Despite the global and local key economic indicators continuing to be not very encouraging, the mutual fund industry has been increasing its AUM which stands at Rs 26.32 lac crore as of 31st Oct 2019. This has been mainly driven by the equity markets and a few stocks in it. The government is rolling out multiple strategies to help the economy recover over the next few quarters. Oil prices have also somewhat stabilised which should have a positive effect on the country’s current account deficit.
While our recommendation remains not to get swayed or overwhelmed by the equity market movements or the seemingly dull macroeconomic indicators, we also recommend that it may be a good time to accumulate equity as the valuations are reasonable. It is not a broad based rally that is currently happening when you see the equity markets at an all-time high. That means that the market is currently being driven up by a few select stocks. If one keeps investing in mutual funds through an SIP (Systematic Investment Plan) route, investors will be able to take advantage of lower valuations where ever applicable as well as rupee cost averaging.
We would also like to highlight that for the Indian mutual fund industry this is the 65th consecutive month which is showing rise in the number of folios, which stands at 8.63 crore as of October 31st 2019. This speaks volumes on the increasing investor confidence in the mutual fund industry and also the fact that we are seeing a lot of new investors coming in, which is also clearly indicating a shift in the investing trend for a retail investor in India.

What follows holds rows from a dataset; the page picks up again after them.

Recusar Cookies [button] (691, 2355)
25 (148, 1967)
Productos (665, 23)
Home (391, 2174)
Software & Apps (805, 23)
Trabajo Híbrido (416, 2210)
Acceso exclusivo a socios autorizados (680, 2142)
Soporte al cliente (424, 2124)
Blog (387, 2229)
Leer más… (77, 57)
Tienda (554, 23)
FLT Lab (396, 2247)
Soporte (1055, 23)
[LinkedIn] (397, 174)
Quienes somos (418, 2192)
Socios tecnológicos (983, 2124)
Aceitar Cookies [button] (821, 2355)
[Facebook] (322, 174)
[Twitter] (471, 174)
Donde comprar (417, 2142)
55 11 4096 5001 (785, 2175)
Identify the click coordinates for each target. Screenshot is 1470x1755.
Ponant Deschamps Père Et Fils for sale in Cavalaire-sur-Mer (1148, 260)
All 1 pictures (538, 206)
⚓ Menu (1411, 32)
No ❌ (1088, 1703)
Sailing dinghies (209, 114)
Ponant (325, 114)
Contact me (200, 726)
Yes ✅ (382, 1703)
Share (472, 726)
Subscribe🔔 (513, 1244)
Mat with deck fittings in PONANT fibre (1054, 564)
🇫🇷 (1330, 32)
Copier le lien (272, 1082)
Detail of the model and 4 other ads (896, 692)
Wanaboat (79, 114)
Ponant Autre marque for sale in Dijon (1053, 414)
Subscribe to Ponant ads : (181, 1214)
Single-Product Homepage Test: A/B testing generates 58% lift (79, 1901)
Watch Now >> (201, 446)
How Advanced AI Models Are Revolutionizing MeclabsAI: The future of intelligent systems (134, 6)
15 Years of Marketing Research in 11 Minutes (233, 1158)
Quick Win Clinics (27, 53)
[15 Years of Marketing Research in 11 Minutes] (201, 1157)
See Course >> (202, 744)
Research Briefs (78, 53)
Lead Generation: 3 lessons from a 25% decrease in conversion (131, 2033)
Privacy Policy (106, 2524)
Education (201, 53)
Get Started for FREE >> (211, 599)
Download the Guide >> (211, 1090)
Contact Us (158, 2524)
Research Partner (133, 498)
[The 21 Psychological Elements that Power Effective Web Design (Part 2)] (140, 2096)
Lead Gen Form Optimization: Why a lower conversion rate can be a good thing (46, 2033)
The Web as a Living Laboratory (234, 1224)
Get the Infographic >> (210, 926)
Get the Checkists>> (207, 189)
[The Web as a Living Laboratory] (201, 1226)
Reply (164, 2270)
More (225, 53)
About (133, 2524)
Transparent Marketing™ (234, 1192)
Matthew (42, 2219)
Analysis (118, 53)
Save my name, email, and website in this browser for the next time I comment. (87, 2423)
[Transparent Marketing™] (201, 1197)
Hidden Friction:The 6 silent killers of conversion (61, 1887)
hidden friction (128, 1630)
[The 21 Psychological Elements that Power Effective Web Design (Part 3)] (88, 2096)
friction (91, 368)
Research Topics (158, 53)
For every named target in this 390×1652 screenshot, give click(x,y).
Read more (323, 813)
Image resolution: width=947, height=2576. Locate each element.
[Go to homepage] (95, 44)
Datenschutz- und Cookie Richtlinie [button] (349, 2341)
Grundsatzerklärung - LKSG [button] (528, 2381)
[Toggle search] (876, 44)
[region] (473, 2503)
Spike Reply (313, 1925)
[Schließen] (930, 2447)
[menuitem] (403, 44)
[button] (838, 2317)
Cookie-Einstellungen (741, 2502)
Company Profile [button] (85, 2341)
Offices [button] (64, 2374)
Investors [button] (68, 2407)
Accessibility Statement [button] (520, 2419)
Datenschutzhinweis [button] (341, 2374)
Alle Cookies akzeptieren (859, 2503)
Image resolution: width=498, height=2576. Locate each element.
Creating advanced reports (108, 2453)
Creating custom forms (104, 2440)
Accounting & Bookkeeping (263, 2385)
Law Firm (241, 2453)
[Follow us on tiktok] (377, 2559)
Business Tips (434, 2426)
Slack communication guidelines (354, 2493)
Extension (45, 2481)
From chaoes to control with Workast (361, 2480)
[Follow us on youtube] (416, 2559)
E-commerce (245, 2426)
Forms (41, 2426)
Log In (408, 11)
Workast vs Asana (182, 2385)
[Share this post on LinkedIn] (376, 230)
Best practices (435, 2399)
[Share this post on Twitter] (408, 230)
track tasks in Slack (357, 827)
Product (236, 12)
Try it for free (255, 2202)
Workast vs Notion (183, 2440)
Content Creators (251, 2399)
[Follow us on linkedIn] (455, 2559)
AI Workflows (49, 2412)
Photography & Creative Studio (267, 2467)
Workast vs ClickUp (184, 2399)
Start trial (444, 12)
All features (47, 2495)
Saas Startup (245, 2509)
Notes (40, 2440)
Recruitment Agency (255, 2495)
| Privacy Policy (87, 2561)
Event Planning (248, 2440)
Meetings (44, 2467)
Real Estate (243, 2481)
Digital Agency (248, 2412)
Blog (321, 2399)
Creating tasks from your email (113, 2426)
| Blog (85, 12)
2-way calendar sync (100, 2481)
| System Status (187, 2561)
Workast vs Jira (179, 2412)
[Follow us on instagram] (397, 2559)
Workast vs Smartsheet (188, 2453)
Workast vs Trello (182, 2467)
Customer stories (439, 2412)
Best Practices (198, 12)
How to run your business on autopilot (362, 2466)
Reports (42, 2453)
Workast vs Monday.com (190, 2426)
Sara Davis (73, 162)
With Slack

So if you are an investor in mutual funds, review your portfolio, stay invested and keep investing into the equity markets through an SIP route. We have now enough of historical data points to evidence the wealth creation which is possible by starting to save early, save regularly and investing in the equity markets. If you are new to Mutual Funds, please take help in understanding about the funds from your financial advisor and we recommend a start though an SIP route into equity or balance funds. The debt space is also consolidating, so having a component of your asset allocation in debt mutual funds not only proves to be tax efficient over a 3-year term but also gives you an opportunity to increase your portfolio return on the debt side as well.
We at L&T Mutual Fund always recommend to all investors to be goal focussed. You must clearly chalk out your short term and long term financial goals, do your asset allocation as per your financial goals and then stick to the investment over the indented period of time to reap the benefits. So if you are still wondering if it is the “right time” to get into the markets at 41,000 levels, we cannot give you any predictions on that. Timing the market is elusive and impractical. However, what we can tell you is that, it may be wise for you to start a SIP.
Mutual Fund investments are subject to market risks, read all scheme related documents carefully.